08「 キッチンその2 」 手前のダイニングテーブルに座ると不思議に落ち着きます。対面では無いですが、何となく会話のはずむ雰囲気が出ています。制限の中で決まったスペースが心地よい距離感を生み出したのでしょうか。
09「
トップライト 」 ほぼ家の真ん中にある吹抜けは上部がトップライトになっています。夏には日射しが入って暑いぐらい。細長い家ですが、奥まで光が廻ります。飛行機が飛んで行くのが時には見えたりもします。
10「 3階の廊下 」 奥に見えるのは寝室。今は家族4人が川の字で寝ています。手前のポリカーボネイトの建具のむこうは小さな書斎が2つ。今は施主夫妻が使っていますが、将来は子供たちの勉強部屋になりそう。階段を上がれば、子供部屋と屋上に行けます。
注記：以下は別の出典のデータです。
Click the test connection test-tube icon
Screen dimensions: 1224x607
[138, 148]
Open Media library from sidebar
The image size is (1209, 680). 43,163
11「 寝室から廊下へ 」 グレーチングの廊下の横にはトップライトのある吹抜けです。一番奥にはトイレと洗面があります。
12「 屋上 」 猫の額程の屋上テラスですが、夏にはビルの合間を縫って「大文字」が見える贅沢な空間です。手すりを高めにしているので、人目が気にならず落ち着いた感じになりました。